WRITTEN INSTRUCTION: How many lines in the records below contain the word "accomplish"? Reply with the number alone.

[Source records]
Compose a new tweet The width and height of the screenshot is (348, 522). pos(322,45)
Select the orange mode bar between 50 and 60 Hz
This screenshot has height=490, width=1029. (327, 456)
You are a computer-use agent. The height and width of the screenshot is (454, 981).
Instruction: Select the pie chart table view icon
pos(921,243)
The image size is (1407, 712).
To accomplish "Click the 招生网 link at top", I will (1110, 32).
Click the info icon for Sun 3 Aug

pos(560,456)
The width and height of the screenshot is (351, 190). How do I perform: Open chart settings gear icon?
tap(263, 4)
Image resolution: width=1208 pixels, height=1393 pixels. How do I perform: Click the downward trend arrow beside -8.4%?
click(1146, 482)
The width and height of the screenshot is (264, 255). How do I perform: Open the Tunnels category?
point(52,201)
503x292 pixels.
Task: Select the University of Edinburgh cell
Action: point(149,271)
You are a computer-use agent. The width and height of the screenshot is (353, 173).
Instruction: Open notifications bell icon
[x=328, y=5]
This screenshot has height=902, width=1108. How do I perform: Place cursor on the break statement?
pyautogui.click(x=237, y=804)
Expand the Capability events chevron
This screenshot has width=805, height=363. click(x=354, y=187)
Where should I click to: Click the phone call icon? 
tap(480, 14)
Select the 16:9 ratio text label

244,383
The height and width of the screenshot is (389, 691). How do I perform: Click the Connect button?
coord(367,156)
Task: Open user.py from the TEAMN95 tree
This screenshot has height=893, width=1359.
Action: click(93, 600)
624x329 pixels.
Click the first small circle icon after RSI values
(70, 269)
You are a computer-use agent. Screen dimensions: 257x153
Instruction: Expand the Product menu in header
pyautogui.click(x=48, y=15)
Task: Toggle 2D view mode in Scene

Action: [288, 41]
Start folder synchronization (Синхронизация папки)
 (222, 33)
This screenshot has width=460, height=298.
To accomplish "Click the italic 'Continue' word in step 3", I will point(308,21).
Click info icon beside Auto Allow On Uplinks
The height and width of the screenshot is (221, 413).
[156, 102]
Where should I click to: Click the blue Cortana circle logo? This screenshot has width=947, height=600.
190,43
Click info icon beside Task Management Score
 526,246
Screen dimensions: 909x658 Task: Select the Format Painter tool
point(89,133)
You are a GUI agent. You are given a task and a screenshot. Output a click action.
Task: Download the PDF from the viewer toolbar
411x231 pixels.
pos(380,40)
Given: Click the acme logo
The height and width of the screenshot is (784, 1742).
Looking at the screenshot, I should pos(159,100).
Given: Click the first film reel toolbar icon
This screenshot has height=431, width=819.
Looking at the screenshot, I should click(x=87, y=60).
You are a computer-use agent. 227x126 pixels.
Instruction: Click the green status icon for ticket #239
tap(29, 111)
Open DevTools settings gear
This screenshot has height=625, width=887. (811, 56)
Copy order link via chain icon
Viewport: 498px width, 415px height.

EXPECTED OUTPUT: 2